### Work request:
When you write out the records, keep every line exactly as it is.

### Record set:
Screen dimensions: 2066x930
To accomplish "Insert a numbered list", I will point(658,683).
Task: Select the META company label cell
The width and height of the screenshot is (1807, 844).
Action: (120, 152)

### Answer space:
Screen dimensions: 2066x930
To accomplish "Insert a numbered list", I will point(658,683).
Task: Select the META company label cell
The width and height of the screenshot is (1807, 844).
Action: (120, 152)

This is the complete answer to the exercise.